작업: 아래 목록의 모든 줄에서 "magnifier"를 "magnifying glass"로 바꾸고 나머지는 그대로 둔 채 다시 적어 주세요. 그림은 답에 넣지 않습니다.

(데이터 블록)
--- --- ---

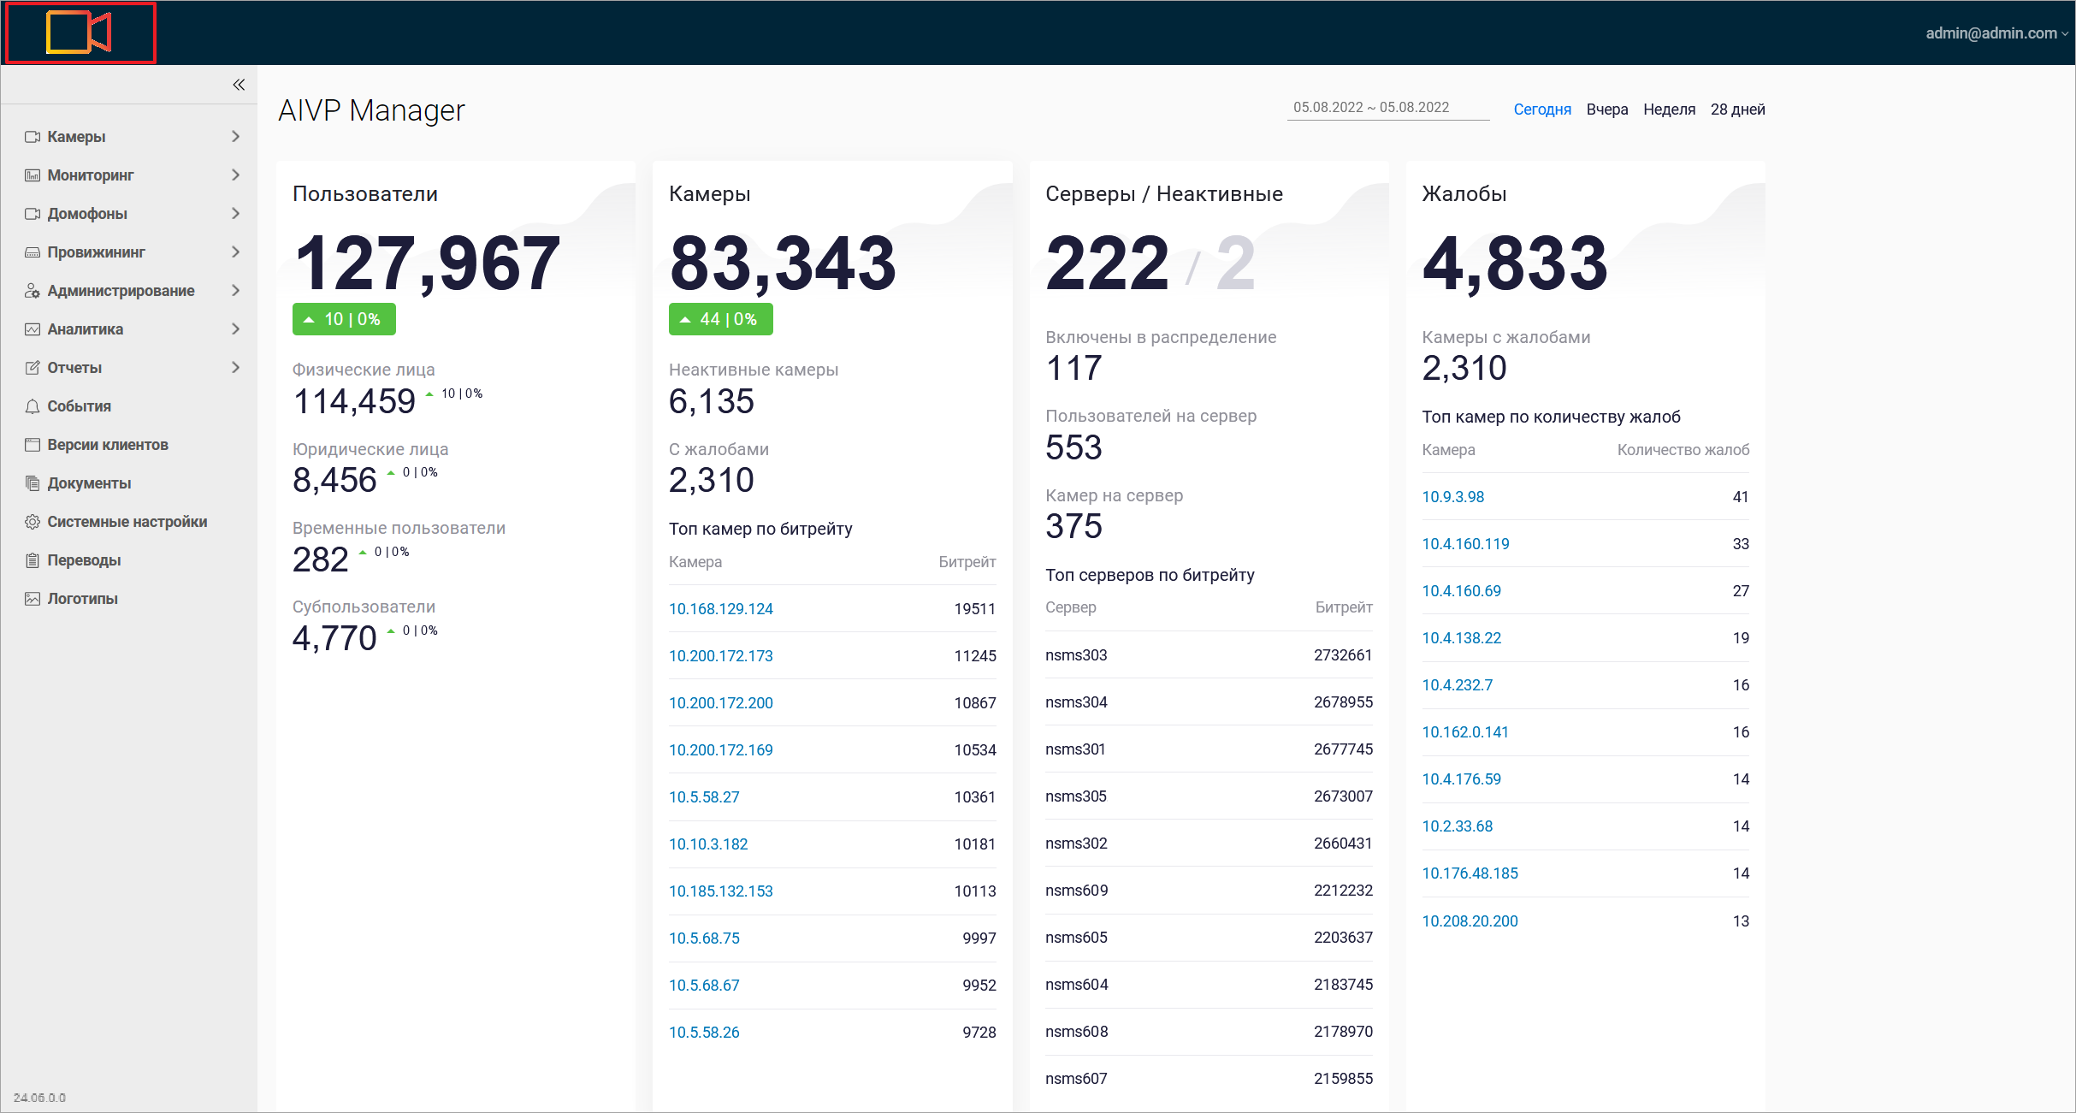2076x1113 pixels.
Task: Expand the Администрирование submenu arrow
Action: pyautogui.click(x=235, y=291)
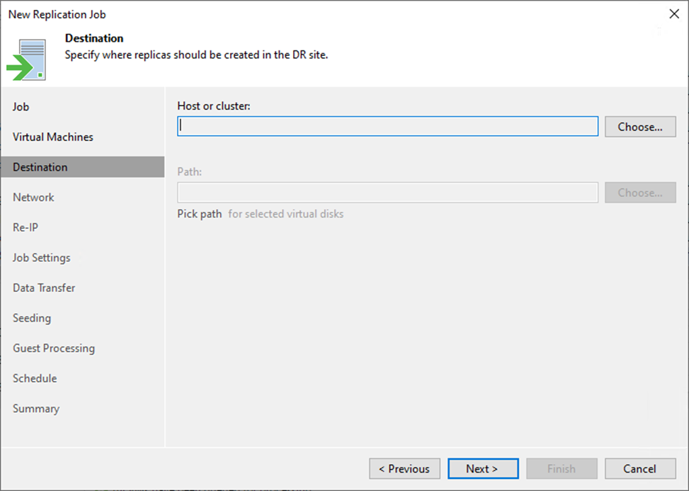Click inside the Host or cluster field

[388, 126]
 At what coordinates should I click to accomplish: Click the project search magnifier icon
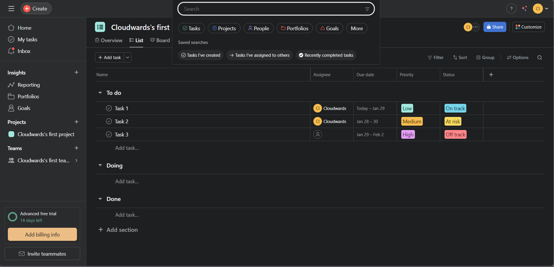pos(539,58)
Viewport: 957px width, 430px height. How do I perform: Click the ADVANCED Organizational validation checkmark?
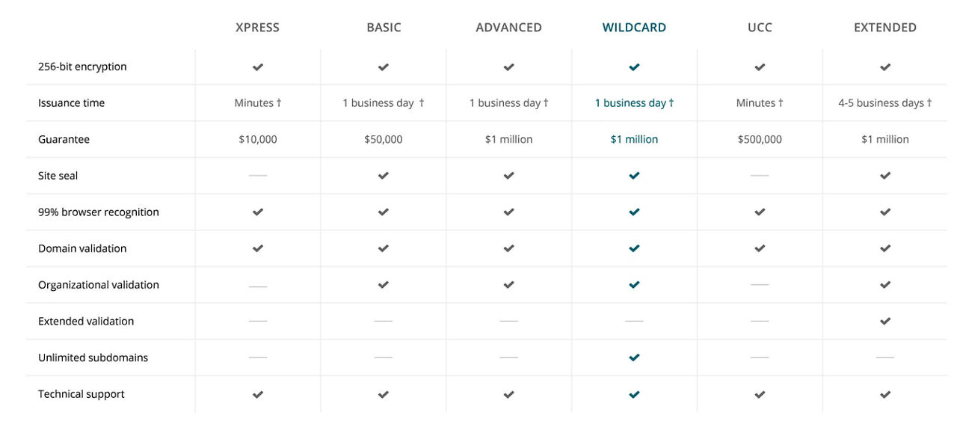(509, 285)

--- --- ---

풀이 답안:
2076x1113 pixels.
Task: Expand the Администрирование submenu arrow
Action: pyautogui.click(x=235, y=291)
Click inside the Host or cluster field

[388, 126]
 At what coordinates should I click to accomplish: Click the project search magnifying glass icon
pos(539,58)
Viewport: 957px width, 430px height. How do I perform: Click the ADVANCED Organizational validation checkmark?
(509, 285)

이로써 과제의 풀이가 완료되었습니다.